Twelve universities, including three in Illinois, will digitize select collections in their libraries — up to 10 million volumes — as part of Google Inc.'s book-scanning project.

The partnership, which includes Northwestern, University of Chicago and the University of Illinois, will speed up a digitization process that might have taken hundreds of years, school officials said while announcing the agreement Wednesday.

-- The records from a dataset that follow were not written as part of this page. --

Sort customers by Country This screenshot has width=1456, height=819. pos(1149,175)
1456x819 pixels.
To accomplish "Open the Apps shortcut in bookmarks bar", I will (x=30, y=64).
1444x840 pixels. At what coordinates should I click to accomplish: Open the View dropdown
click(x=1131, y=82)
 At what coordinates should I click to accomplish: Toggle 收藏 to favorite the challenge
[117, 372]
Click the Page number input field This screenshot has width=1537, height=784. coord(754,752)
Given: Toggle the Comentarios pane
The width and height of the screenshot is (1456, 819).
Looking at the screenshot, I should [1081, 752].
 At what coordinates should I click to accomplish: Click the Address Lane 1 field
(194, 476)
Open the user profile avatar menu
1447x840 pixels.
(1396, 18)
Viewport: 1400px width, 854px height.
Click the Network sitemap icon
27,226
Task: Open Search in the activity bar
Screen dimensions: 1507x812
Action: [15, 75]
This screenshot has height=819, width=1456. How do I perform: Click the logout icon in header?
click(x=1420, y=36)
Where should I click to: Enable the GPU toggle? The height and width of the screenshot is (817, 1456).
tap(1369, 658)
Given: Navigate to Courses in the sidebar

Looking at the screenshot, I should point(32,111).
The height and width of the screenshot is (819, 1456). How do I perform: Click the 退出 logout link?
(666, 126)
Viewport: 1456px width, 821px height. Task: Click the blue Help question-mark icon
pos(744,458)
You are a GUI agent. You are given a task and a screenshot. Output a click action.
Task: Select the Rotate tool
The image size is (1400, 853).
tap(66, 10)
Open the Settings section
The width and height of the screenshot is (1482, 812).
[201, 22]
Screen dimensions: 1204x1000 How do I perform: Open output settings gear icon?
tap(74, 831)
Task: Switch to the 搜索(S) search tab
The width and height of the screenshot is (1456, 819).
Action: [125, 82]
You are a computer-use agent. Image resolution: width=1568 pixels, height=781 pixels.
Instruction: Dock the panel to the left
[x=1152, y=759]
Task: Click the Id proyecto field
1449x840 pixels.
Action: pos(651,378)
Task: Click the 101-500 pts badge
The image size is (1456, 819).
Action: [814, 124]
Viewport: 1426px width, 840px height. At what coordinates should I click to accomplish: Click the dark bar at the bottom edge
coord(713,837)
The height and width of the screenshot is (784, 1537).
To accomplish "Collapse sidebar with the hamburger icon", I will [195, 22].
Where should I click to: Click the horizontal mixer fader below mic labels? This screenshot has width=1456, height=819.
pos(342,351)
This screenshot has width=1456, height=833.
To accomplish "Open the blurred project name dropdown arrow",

The result will be a shared digital archive that faculty, students and the public can access quickly.

"This library digitization agreement is one of the largest cooperative actions of its kind in higher education," Northwestern University provost Lawrence Dumas said in a statement. "We have a collective ambition to share resources and work together to preserve the world's printed treasures."

The agreement covers Google and the 12 schools on the Committee on Institutional Cooperation.

Besides the Illinois universities, schools on the committee include nine other Big Ten schools affiliated through athletics — Indiana, Iowa, Michigan, Michigan State, Minnesota, Ohio State, Penn State, Purdue and Wisconsin-Madison.

Under the six-year agreement, which can be renewed, Google will fund the digitization and each institution will cover the costs of preparing the books.

Books chosen for scanning will be from each university's strong and distinct collection areas, including Northwestern's Africana collection and Chicago's South Asia holdings, officials said. Internet users will use key words to search books' texts, which can then be downloaded.

"In the print world, students and scholars are constrained by searching brief descriptions in card catalogs, tables of contents and indexes," University of Illinois Librarian Paula Kaufman said in a statement. "Now we can search every word in every volume, and make connections across works that would have taken weeks — even years — to make in the past."

The committee said Google will abide by copyright laws as it develops the searchable material. The Mountain View, Calif.-based company provides the full text of books that are part of the public domain as well as limited portions of copyrighted books.

The consortium will also create what they said was a first-of-its-kind online repository to collectively archive and manage the full content of public domain works scanned by Google within the schools' libraries.

Wisconsin and Michigan already have similar agreements with Google as part of group of university libraries worldwide that also includes Harvard, Stanford and Oxford universities. The consortium's agreement does not supersede the individual school agreements, school officials said.